-- Problem description --
For every record below, repeat the text exactly and pass over any image.

-- Data under study --
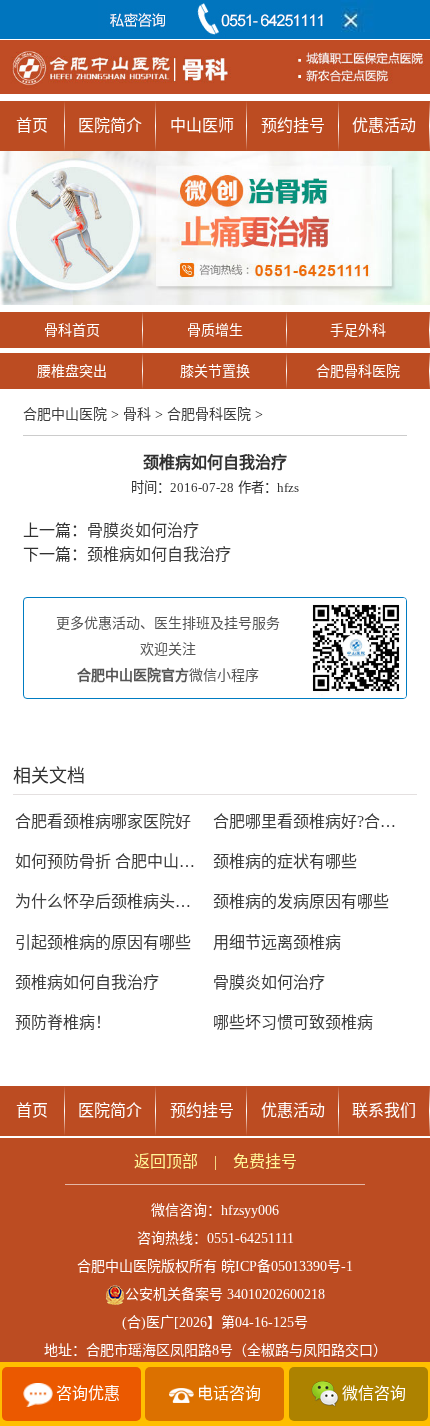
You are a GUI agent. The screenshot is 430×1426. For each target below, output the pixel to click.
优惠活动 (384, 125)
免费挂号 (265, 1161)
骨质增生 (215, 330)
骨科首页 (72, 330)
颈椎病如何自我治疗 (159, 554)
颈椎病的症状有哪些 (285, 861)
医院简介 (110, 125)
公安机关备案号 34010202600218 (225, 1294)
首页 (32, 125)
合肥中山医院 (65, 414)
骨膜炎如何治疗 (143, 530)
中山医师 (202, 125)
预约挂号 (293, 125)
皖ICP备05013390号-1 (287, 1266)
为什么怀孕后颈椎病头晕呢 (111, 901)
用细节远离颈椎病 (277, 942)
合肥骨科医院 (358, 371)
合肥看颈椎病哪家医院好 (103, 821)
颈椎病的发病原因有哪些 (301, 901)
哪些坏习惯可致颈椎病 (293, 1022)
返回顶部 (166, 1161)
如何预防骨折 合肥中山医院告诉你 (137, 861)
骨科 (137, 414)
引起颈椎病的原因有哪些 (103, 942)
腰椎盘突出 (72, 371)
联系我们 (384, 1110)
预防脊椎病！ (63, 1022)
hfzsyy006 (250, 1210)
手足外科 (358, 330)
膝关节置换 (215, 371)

-- Response --
You are a GUI agent. The screenshot is 430×1426. For each target below, output the pixel to click.
优惠活动 (384, 125)
免费挂号 (265, 1161)
骨质增生 (215, 330)
骨科首页 (72, 330)
颈椎病如何自我治疗 (159, 554)
颈椎病的症状有哪些 (285, 861)
医院简介 (110, 125)
公安机关备案号 34010202600218 (225, 1294)
首页 (32, 125)
合肥中山医院 (65, 414)
骨膜炎如何治疗 (143, 530)
中山医师 (202, 125)
预约挂号 (293, 125)
皖ICP备05013390号-1 (287, 1266)
为什么怀孕后颈椎病头晕呢 (111, 901)
用细节远离颈椎病 (277, 942)
合肥骨科医院 (358, 371)
合肥看颈椎病哪家医院好 (103, 821)
颈椎病的发病原因有哪些 (301, 901)
哪些坏习惯可致颈椎病 (293, 1022)
返回顶部 (166, 1161)
如何预防骨折 合肥中山医院告诉你 (137, 861)
骨科 (137, 414)
引起颈椎病的原因有哪些 (103, 942)
腰椎盘突出 (72, 371)
联系我们 (384, 1110)
预防脊椎病！ (63, 1022)
hfzsyy006 (250, 1210)
手足外科 (358, 330)
膝关节置换 (215, 371)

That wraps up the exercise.